### TASK BRIEF
Show every line from the entries that follow which holds the word "agent".

### TASK DATA

***

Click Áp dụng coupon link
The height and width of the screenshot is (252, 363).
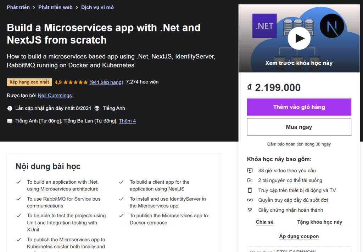pos(299,236)
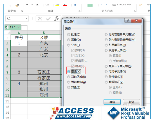This screenshot has width=156, height=121.
Task: Click the cancel X icon in formula bar
Action: 40,19
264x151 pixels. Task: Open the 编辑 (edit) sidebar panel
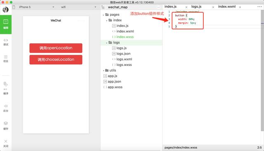tap(6, 24)
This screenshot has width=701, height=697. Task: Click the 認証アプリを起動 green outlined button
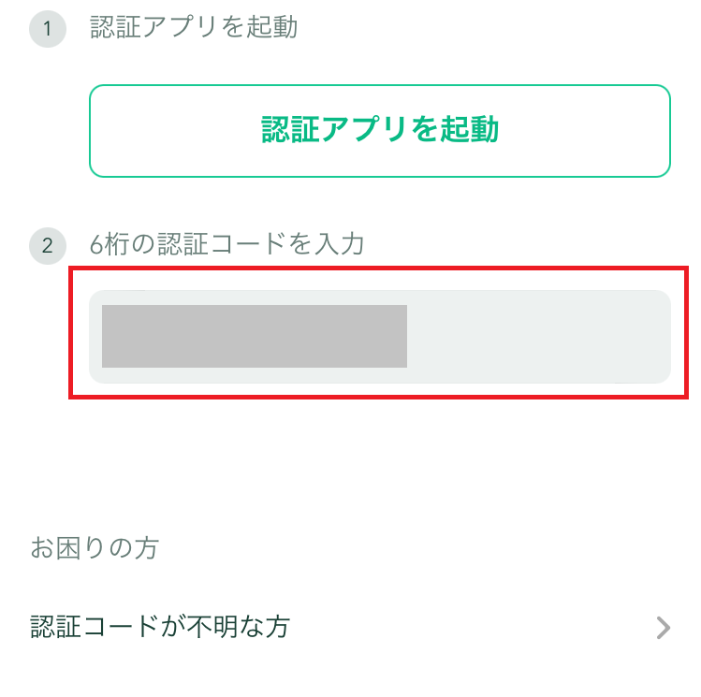[x=379, y=131]
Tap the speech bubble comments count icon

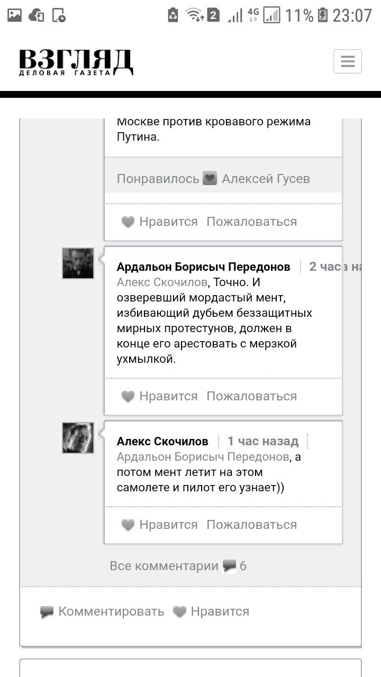click(230, 566)
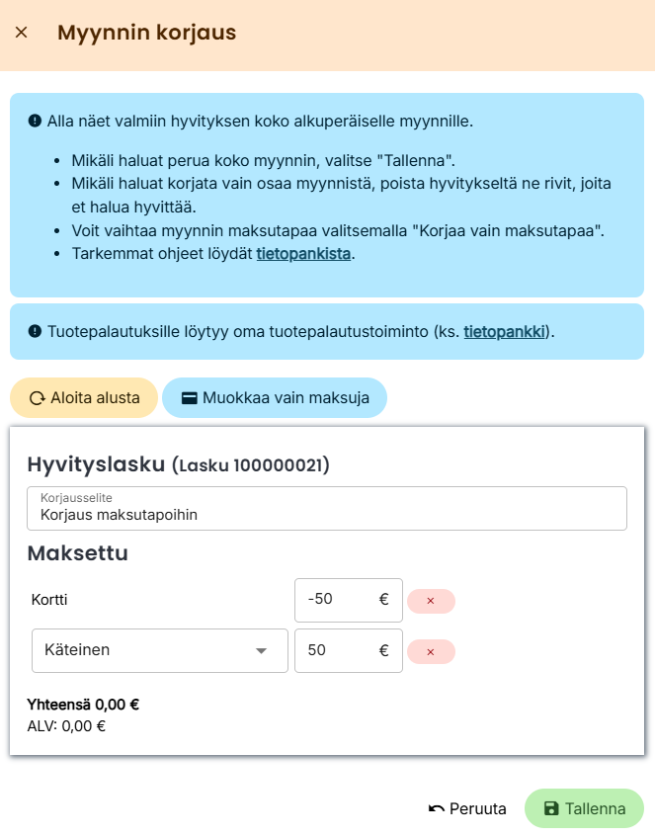Follow the tietopankki link about product returns
Viewport: 655px width, 837px height.
click(505, 331)
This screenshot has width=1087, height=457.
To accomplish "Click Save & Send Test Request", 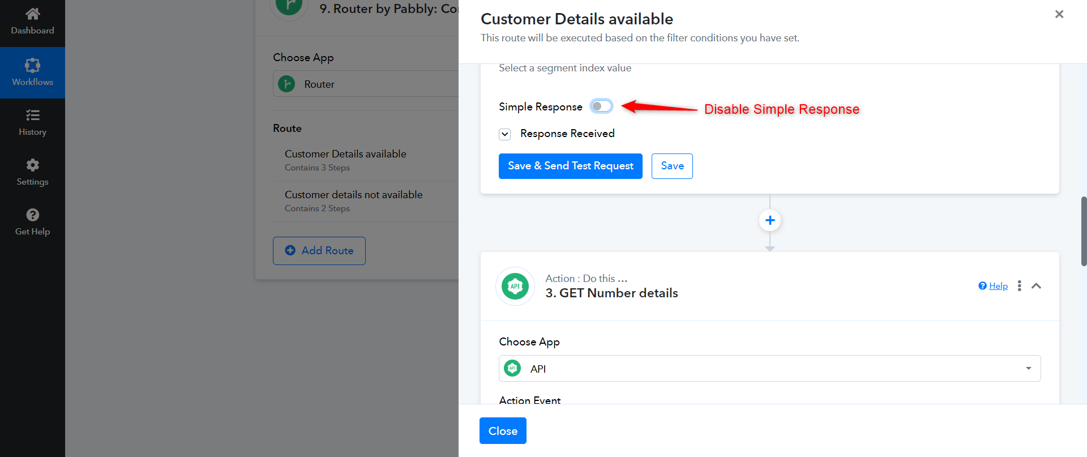I will [x=571, y=166].
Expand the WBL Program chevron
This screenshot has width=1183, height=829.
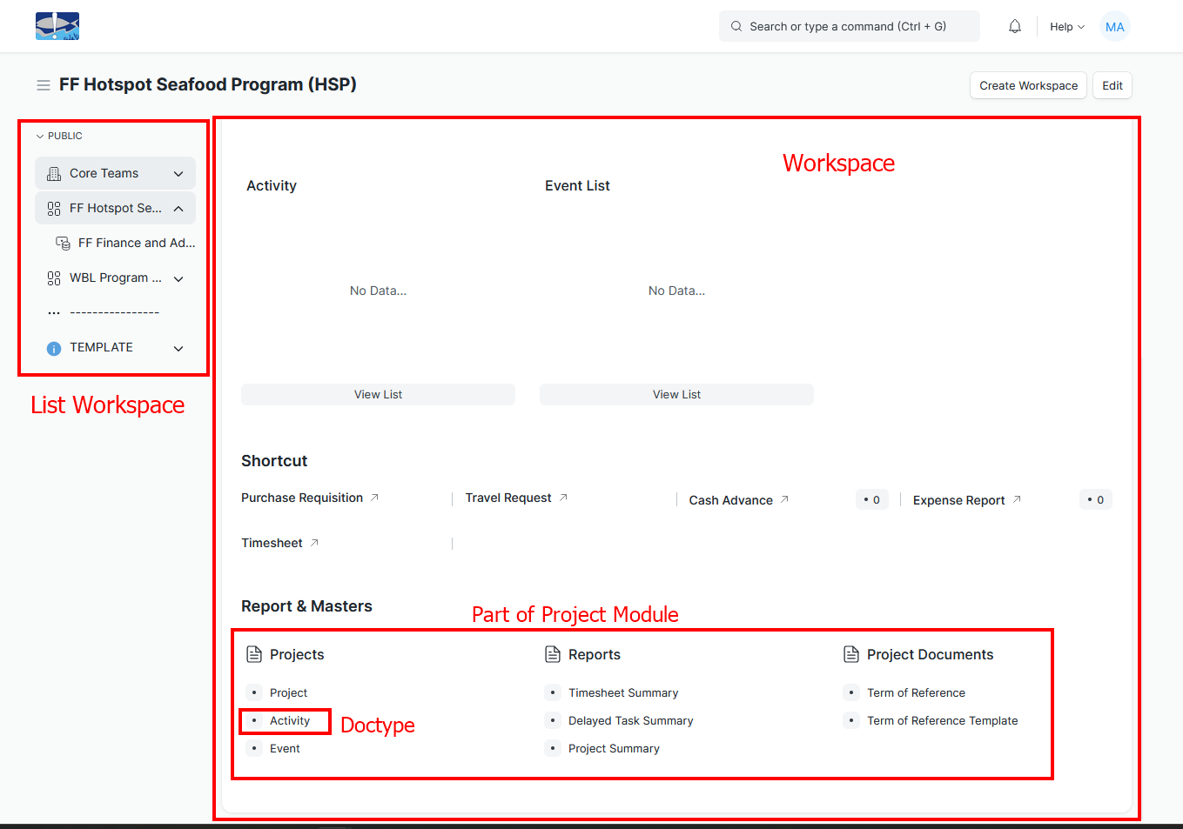178,278
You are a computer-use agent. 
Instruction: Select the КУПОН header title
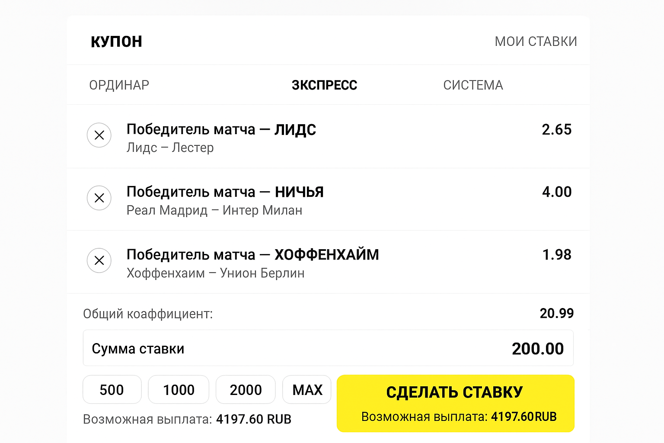point(116,41)
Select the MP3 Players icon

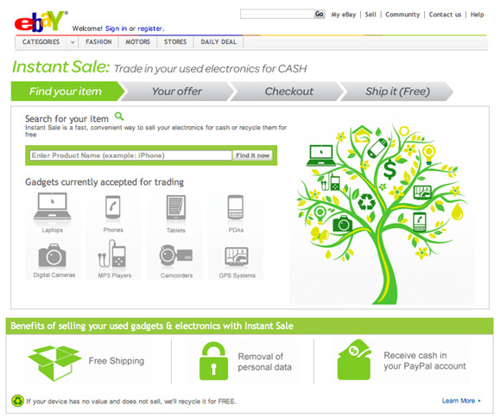pyautogui.click(x=112, y=254)
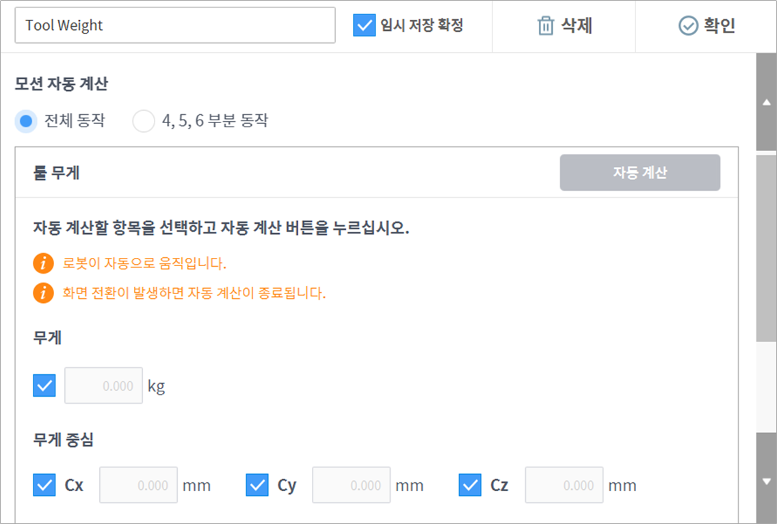This screenshot has width=777, height=524.
Task: Uncheck the 무게 weight checkbox
Action: [44, 385]
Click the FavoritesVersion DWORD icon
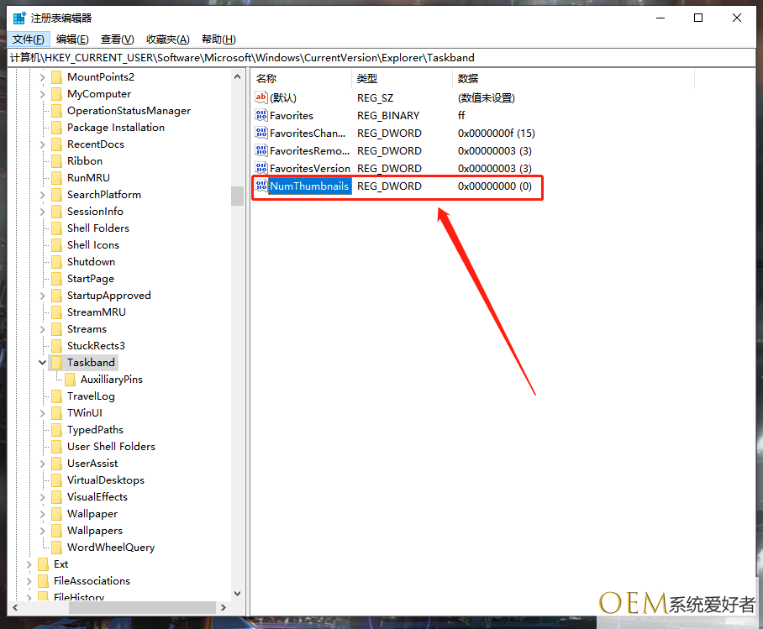Screen dimensions: 763x629 pos(261,169)
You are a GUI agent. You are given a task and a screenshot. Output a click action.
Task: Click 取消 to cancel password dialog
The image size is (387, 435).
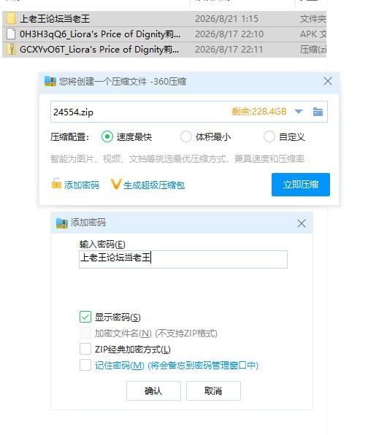point(213,390)
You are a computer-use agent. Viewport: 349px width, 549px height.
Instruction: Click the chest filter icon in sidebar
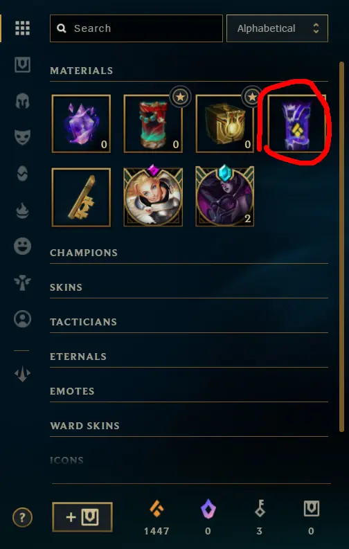pyautogui.click(x=22, y=65)
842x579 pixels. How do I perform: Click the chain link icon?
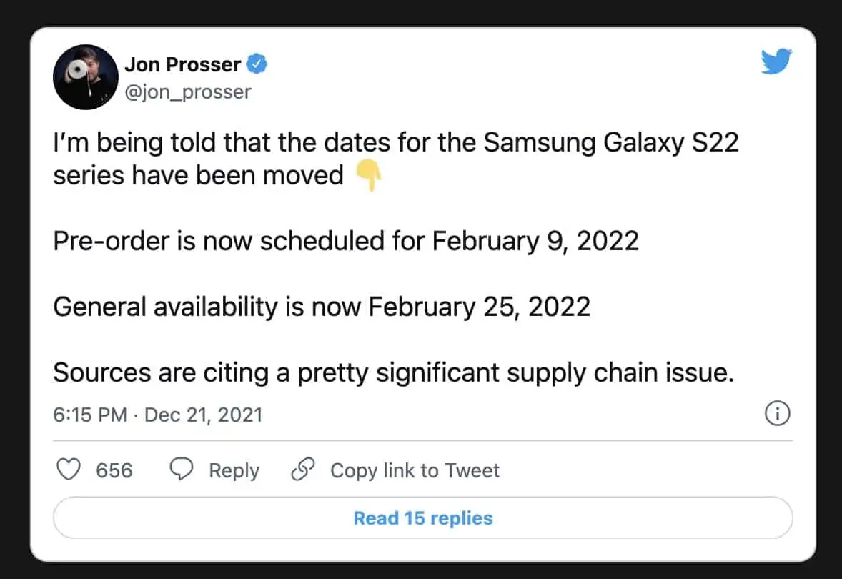pos(304,470)
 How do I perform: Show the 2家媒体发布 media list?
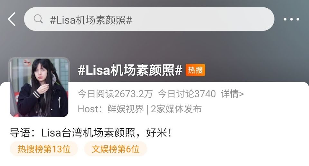(176, 109)
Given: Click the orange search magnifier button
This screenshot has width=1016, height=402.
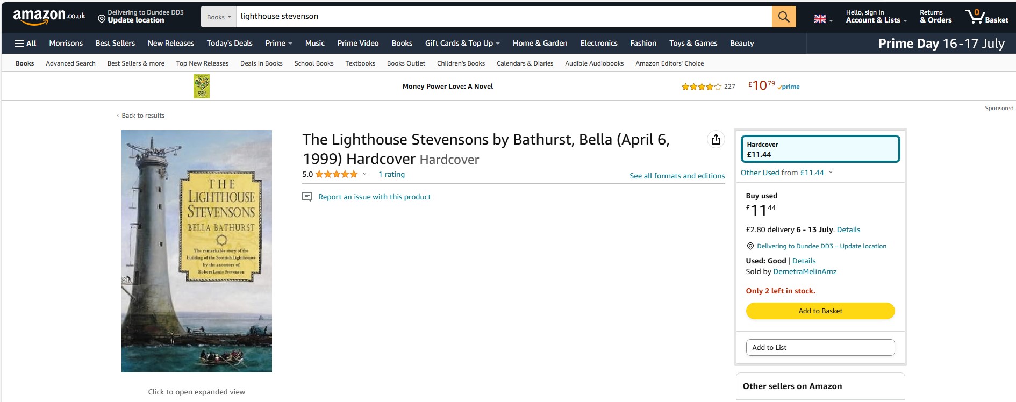Looking at the screenshot, I should pyautogui.click(x=784, y=17).
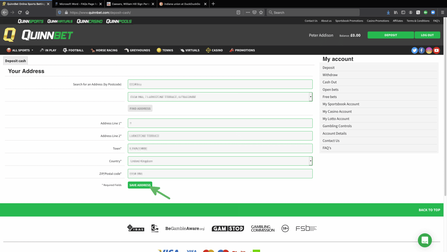Click the browser home icon
Screen dimensions: 447x252
[27, 12]
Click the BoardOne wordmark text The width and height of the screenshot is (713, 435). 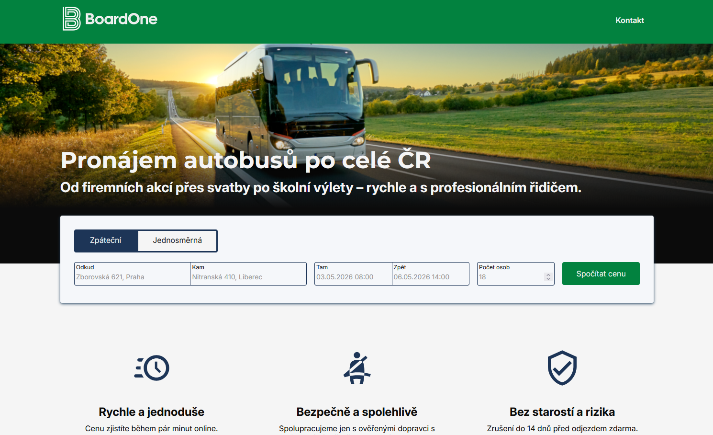click(x=121, y=19)
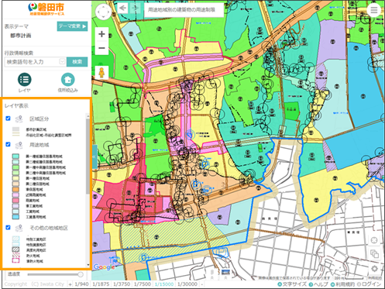Select the Street View pegman icon
385x289 pixels.
coord(101,73)
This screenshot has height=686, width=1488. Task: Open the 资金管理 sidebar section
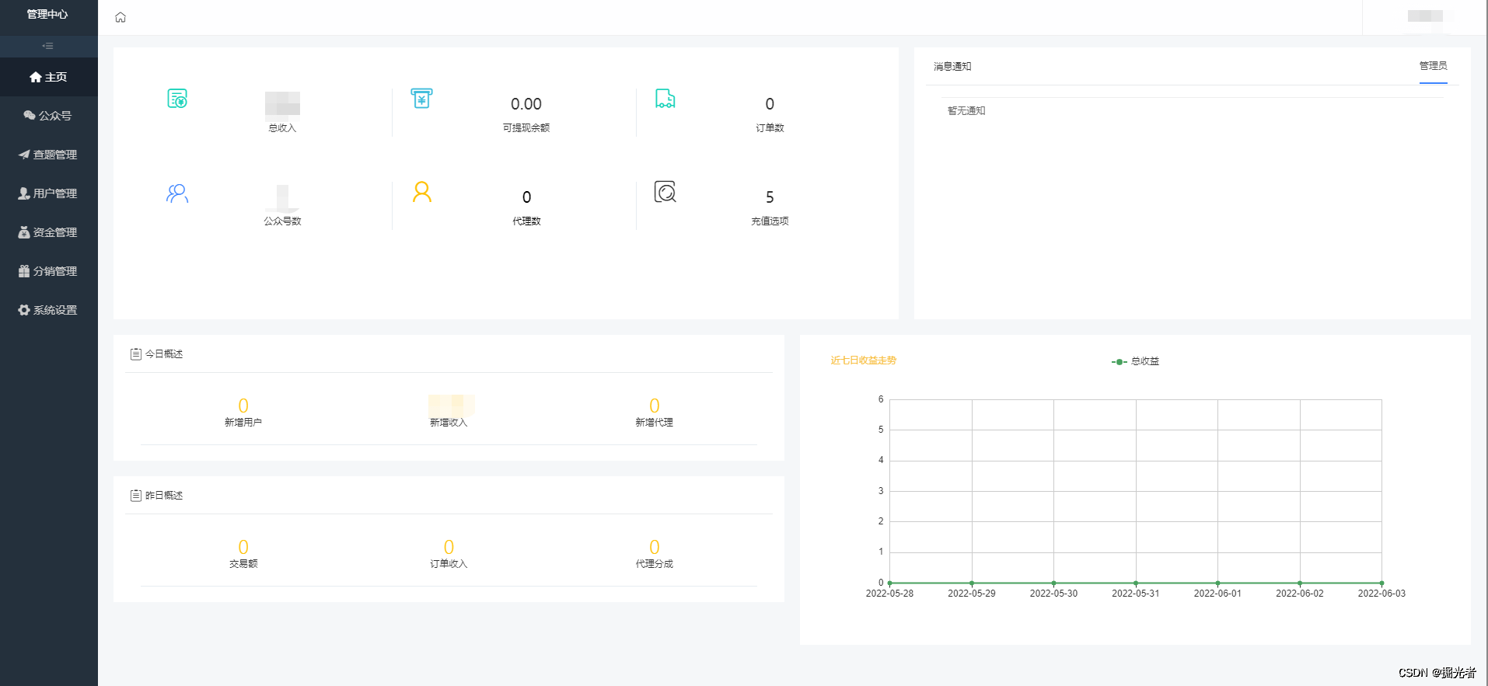49,232

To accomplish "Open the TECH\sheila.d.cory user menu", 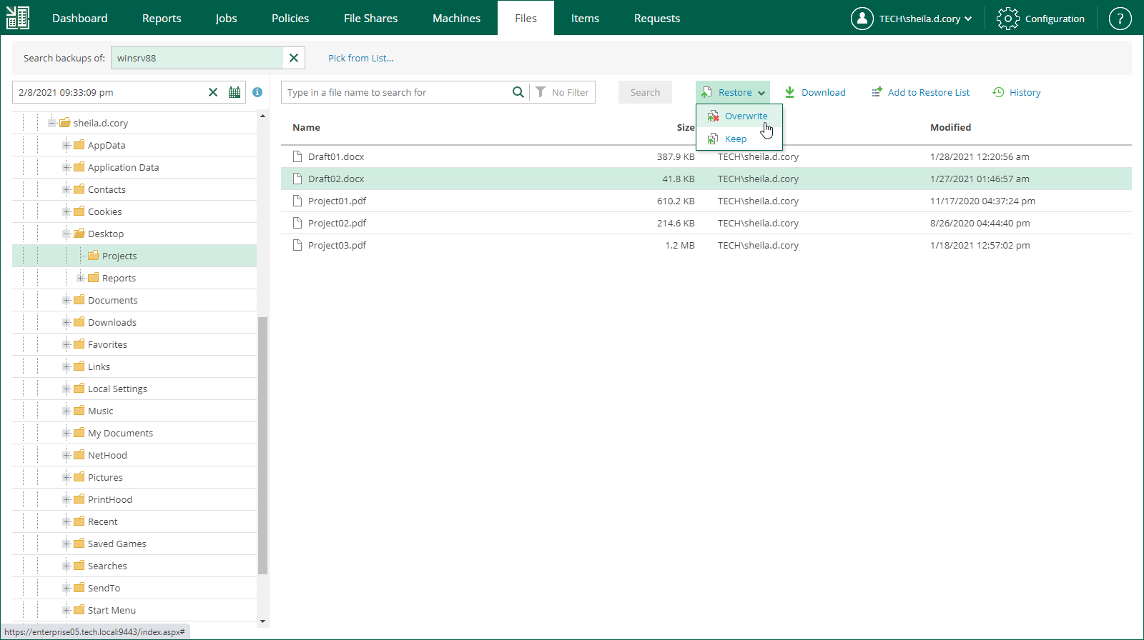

***

### TASK RESPONSE
You are a computer-use agent. 
You are a GUI agent. You are given a task and a screenshot. Output a click action.
You are a computer-use agent. Viewport: 349px width, 549px height.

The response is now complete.